How to Get Your Team to Actually Use AI Tools


You’ve invested in AI tools. You’ve given the demo. You’ve sent the all-staff email with the subject line “Exciting New Tools!” and a bullet list of features nobody asked for. Three months later, two people use it — and one of them is in IT.

Sound familiar? You’re not alone. Most organisations struggle with AI tool adoption, and it’s rarely because the tools are bad. It’s because the rollout was.

Why People Resist New Tools

Before you blame your team, consider their perspective. They’ve got a workflow that works. Maybe it’s not optimal, but it’s familiar. Now you’re asking them to learn something new, change their habits, and trust a system they don’t fully understand — all while hitting the same deadlines.

That’s not resistance. That’s rational behaviour.

People also remember the last tool that was supposed to change everything. And the one before that. Tool fatigue is real. A 2025 survey by Gartner found that the average knowledge worker uses 11 different applications daily. Adding another one doesn’t spark joy.

Start With the Problem, Not the Tool

The single biggest mistake in AI adoption is leading with the technology. Nobody cares that your new tool uses GPT-4 or has a retrieval-augmented generation pipeline. They care about whether it makes their work easier.

Instead of announcing a tool, start by identifying a specific pain point. Is your sales team spending hours writing proposals? Are your project managers drowning in status update emails? Is your marketing team manually reformatting content for different channels?

Pick one concrete problem. Show how the tool solves it. Let people experience the benefit firsthand.

Make Champions, Not Mandates

Forcing adoption through policy is the fastest way to guarantee resentment. Nobody wants to use a tool because they were told to in a compliance email.

Instead, find the early adopters. Every team has someone who tinkers, who tries new things, who genuinely enjoys figuring out workflows. These are your champions. Give them early access, let them experiment, and then have them share what they’ve learned with their peers.

Peer influence is far more powerful than top-down directives. When Sarah from finance says “this thing saved me two hours on the quarterly report,” people listen. When the CEO says “we’re all using this now,” people nod and carry on as before.

Lower the Barrier to Entry

If the tool requires a 45-minute onboarding video, you’ve already lost half your audience. People need to see value within the first five minutes.

Create quick-start guides. Not 20-page manuals — one-pagers with screenshots. “Here’s how to do the thing you already do, but faster.” That’s it.

Better yet, build the tool into existing workflows. If your team lives in Slack, get the AI tool into Slack. If they use Google Docs, find integrations that work within Docs. Don’t make people go somewhere new. Meet them where they already are.

Measure What Matters

Adoption isn’t just about login rates. Someone logging in doesn’t mean they’re getting value. Track the outcomes that matter: time saved, error reduction, output quality, or whatever metric aligns with the problem you set out to solve.

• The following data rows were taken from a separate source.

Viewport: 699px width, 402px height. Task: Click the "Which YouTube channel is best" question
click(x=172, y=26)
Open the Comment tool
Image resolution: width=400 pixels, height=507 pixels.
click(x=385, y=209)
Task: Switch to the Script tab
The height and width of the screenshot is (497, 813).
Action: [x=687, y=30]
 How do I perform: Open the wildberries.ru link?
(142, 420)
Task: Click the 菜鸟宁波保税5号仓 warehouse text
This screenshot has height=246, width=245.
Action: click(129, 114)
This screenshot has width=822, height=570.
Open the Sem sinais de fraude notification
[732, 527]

And be honest about the results. If the tool isn’t delivering, that’s useful information. Maybe it needs better configuration. Maybe it’s solving the wrong problem. Maybe it’s just not very good. All of those are valid conclusions.

Address the Fear Factor

Let’s be direct about the elephant in the room. Some people resist AI tools because they’re worried about their jobs. That’s a legitimate concern, and pretending it doesn’t exist will torpedo your adoption efforts.

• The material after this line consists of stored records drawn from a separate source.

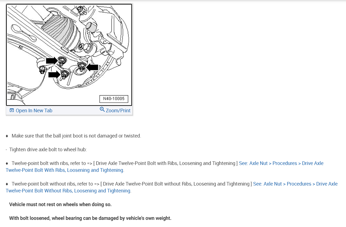Screen dimensions: 346x227
Task: Click diamond bullet before 'Twelve-point bolt without ribs'
Action: [7, 184]
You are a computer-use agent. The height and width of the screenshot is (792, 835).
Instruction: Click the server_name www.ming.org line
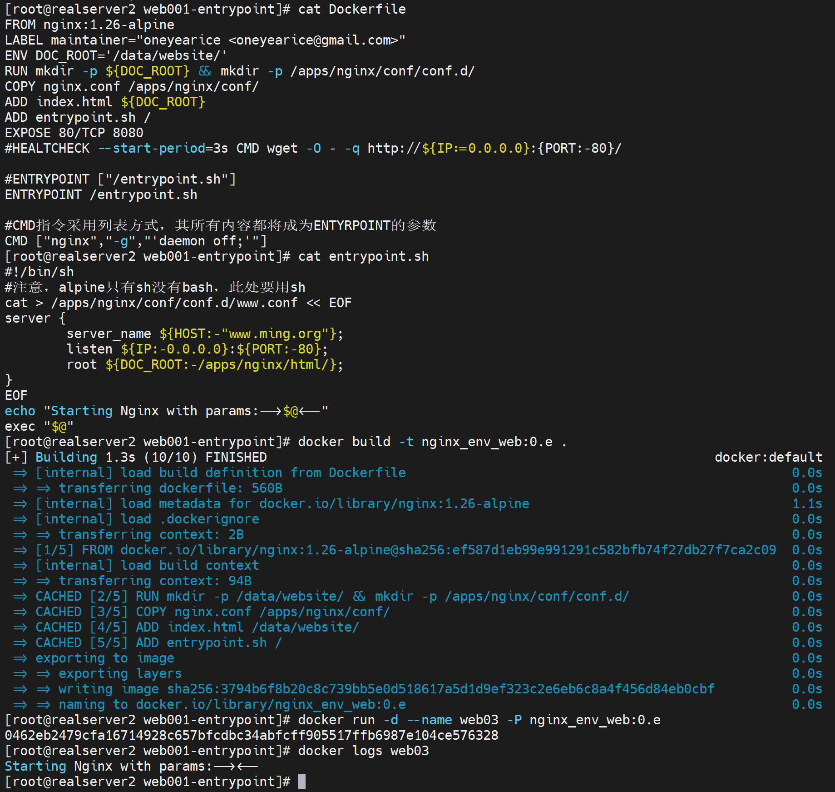pos(204,334)
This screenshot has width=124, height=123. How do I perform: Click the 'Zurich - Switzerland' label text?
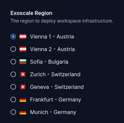pyautogui.click(x=55, y=74)
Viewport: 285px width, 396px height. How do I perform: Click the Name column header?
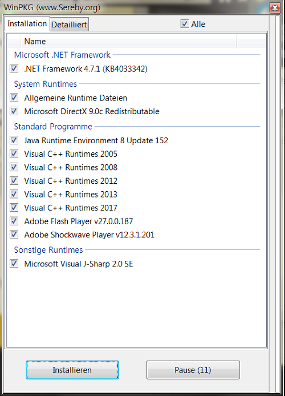(129, 41)
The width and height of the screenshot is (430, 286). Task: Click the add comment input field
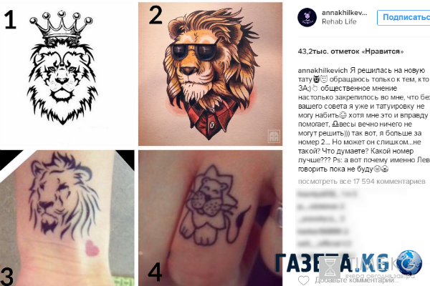[x=356, y=280]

Be upfront about what the tool is for and what it isn’t for. If you’re introducing an AI writing assistant, say clearly: “This is to help you draft faster, not to replace you.” And mean it.

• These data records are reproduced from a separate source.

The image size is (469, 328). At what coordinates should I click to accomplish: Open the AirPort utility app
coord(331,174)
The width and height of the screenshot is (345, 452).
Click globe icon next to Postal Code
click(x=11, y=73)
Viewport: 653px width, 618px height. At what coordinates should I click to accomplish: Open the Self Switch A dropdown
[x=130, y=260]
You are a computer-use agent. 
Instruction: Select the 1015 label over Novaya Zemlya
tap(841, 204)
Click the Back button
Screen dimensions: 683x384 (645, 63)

According to CSIRO’s AI adoption research, organisations that communicate transparently about AI’s role see significantly higher voluntary adoption rates. People are more willing to engage with tools when they feel secure.

Iterate and Listen

The first version of your rollout won’t be perfect. That’s fine. Create feedback channels — a Slack channel, a short survey, a monthly check-in — and actually act on what you hear.

If people say the tool is slow, investigate. If they say it gives bad suggestions for their specific use case, adjust the prompts or configuration. If they say they just don’t need it, consider whether that’s true.

The Long Game

Real adoption takes months, not weeks. Don’t expect a hockey stick. Expect a slow climb with occasional dips. The organisations that succeed with AI tools are the ones that treat adoption as an ongoing process, not a one-time project.

Buy the tool. But more importantly, invest in the people using it. That’s where the real value is.